無理矢理の理由であることは自分でも分かっている。

こんなのは望んじゃいない。だが、自分が作ったという罪を感じて。作った物をちゃんと活かせるかどうか。

しょうがないじゃんって。使う前に呟いて。



ドガアアァンッッ



春藍は牛を一頭。殺した…………。

まさか、自分がこの引き金を引くことになるとは思わなかった。

ホントにしょうがないこと。これは牛を綺麗に殺すための科学なのだ。科学としての役割を全うしなければならない。製造した物はちゃんと使って欲しい。

そう願いを込めて作った科学だから。
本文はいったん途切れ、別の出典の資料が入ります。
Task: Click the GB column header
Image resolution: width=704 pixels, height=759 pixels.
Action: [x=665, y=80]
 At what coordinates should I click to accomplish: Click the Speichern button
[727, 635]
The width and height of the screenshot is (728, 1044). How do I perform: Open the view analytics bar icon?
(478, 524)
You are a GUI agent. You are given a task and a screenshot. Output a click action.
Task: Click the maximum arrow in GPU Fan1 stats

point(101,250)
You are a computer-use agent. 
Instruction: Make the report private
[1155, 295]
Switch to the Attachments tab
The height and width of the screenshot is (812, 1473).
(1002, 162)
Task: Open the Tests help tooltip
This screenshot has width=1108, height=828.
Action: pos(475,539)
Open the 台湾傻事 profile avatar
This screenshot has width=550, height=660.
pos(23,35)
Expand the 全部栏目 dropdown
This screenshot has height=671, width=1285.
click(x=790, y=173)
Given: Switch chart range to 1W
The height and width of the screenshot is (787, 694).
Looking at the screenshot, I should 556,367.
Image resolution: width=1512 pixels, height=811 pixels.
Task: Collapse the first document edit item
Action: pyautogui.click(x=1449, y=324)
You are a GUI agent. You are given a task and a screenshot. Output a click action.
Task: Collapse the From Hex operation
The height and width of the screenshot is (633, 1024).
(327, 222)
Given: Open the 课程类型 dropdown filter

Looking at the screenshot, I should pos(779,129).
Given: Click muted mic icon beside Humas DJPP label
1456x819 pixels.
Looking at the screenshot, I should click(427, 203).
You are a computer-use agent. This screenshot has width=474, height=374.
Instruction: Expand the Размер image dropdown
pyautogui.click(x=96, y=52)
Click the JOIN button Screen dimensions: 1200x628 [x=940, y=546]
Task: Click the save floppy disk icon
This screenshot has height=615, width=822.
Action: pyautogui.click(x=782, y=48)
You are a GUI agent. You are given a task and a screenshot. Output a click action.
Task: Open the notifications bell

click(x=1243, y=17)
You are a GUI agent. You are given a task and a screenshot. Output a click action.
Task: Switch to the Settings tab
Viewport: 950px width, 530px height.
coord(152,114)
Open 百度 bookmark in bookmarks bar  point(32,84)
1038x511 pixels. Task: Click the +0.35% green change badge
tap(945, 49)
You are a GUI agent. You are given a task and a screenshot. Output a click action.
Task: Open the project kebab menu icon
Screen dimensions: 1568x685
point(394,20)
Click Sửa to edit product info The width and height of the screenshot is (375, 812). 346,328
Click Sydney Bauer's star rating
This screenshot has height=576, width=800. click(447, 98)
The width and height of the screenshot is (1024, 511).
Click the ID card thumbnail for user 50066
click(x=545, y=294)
しなきゃ……ね。使命か(笑)と思うかもしれないけど、人間と違って物にはちゃんと役割がある。

消しゴムは鉛筆で書いた字を消すという役目を持っているように、そう使わなくてどうする?



「も、もう一頭…………」

「もういいのよ。牛を解体するのは大変なんだから、四頭も殺す必要はないのよ」



ライラが、震えている春藍の身体を優しく叩いてあげた。